# Modern Warfare 2 Mouse problem



## Zlash (Jan 2, 2010)

Hello guys ¨

Ive had a problem for about 2 weeks now and i still cant soulve it, entirely.

Here is some specc info before the actual problem:
Laptop:
2.1 ghz intel dualcore
Radeon 4570 512mb/2gb graphics card
4gigs of ram

Desktop:
3.something dualcore ADM athlon
nVidia gForce 9600 Gt 1gb graphics card
6gigs of ram

Mouse:
Logitech G5 Gaming mouse

Operating system:
Win7


Problem:
When running modern warfare 2, and this is the only game i have the problem in, my mouse lags during game, not in "lag", but my mouses sensitivity (dpi) will rapily change speed from superfast to superslow, making it impossible to turn around or even play. I resoulved this problem by turning off Vsync in Catalyst control center for Radeon, but without Vsync, Modern warfare will have constant lagspikes in which the screen freezes for 0.2-1s, i tried turning graphics down but it didnt fix the clutter. So now i have a problem, either i can play with lots of lag or a mouse which moves around like a freak :S

its really annoying, anyone able to help me resolve this problem?

Thanks in advance

Zlash aka Tommy


----------



## saint2010 (Jan 2, 2010)

Do you have the correct drivers installed for your video card and mouse?

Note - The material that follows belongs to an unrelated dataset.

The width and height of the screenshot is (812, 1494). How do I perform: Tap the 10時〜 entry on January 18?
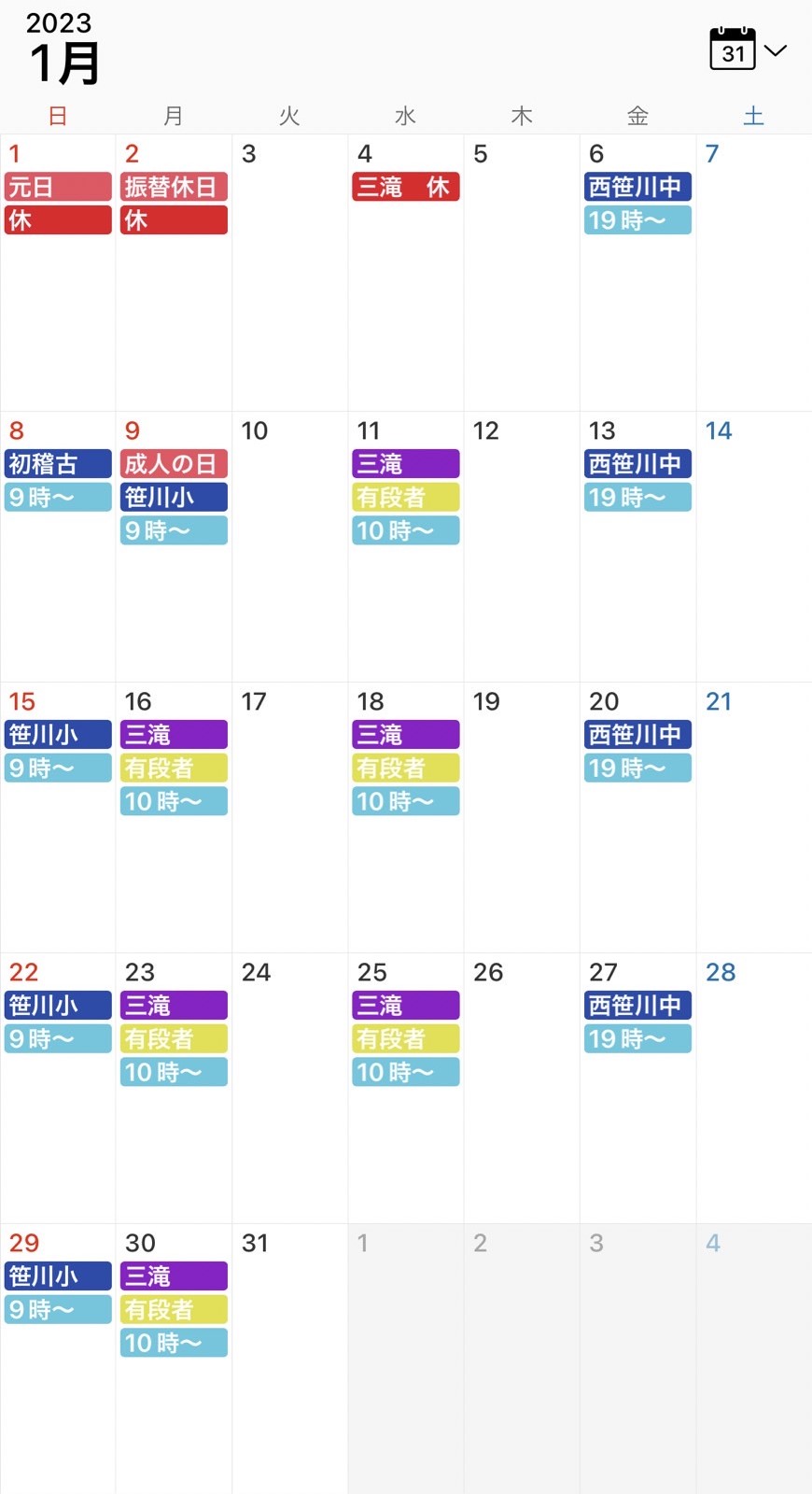[406, 801]
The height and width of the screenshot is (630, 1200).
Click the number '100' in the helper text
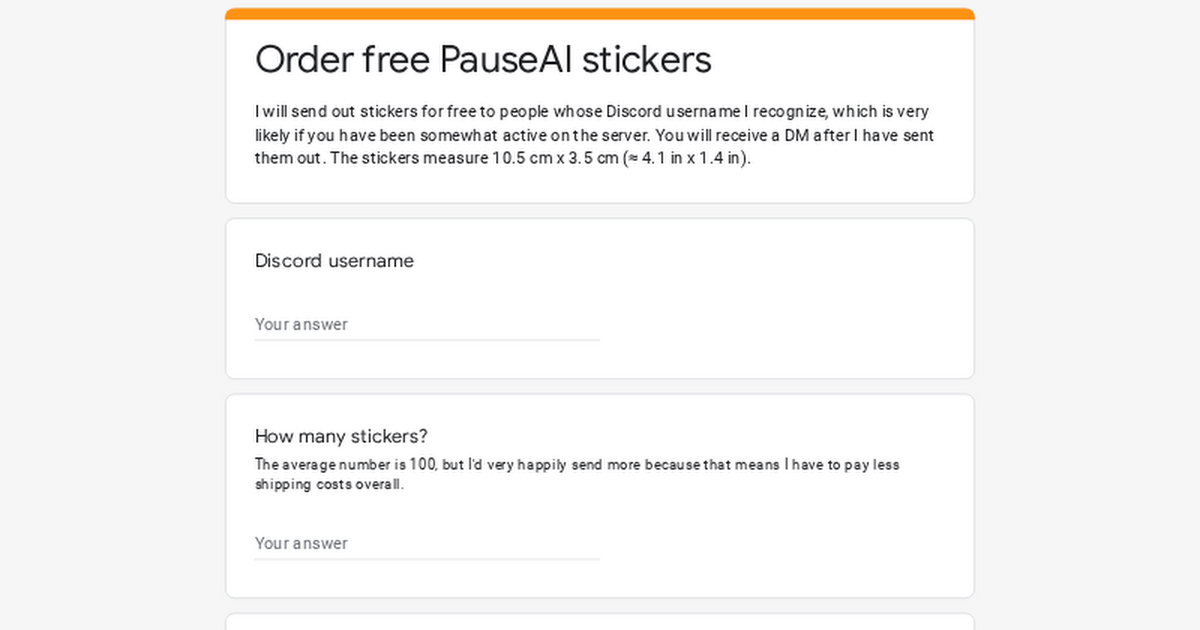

Try updating the drivers for both and see if that fixes the problem.


----------



## Zlash (Jan 2, 2010)

saint2010 said:


> Do you have the correct drivers installed for your video card and mouse?
> 
> Try updating the drivers for both and see if that fixes the problem.


All drivers updated.

Update: i figured out i had a file on my system which took 100% of my CPU, now when i take off Vsync, i dont lag, as mentioned before but it doesnt fix the mouse rapidly changing DpI/sensitivity. So atm that is the only problem. I tried connecting an older mouse, optical not laser and i had the same problem.


----------



## saint2010 (Jan 2, 2010)

It may be a glitch in the game. Try reinstalling it.


----------



## aznrecon (Nov 14, 2009)

try reuninstall graphic driver?


----------



## saint2010 (Jan 2, 2010)

aznrecon said:


> try reuninstall graphic driver?


He's having a problem with his mouse, not his video card.


----------



## RockmasteR (Aug 10, 2007)

did you try to remove the Vsync ingame?
it should be in the game's option
if you can't find it, try to disable the Vsync in the ATI Control Panel just for Modern Warfare 2 (this option is available in Nvidia's Control Panel, but I don't know about ATI)


----------



## Zlash (Jan 2, 2010)

RockmasteR said:


> did you try to remove the Vsync ingame?
> it should be in the game's option
> if you can't find it, try to disable the Vsync in the ATI Control Panel just for Modern Warfare 2 (this option is available in Nvidia's Control Panel, but I don't know about ATI)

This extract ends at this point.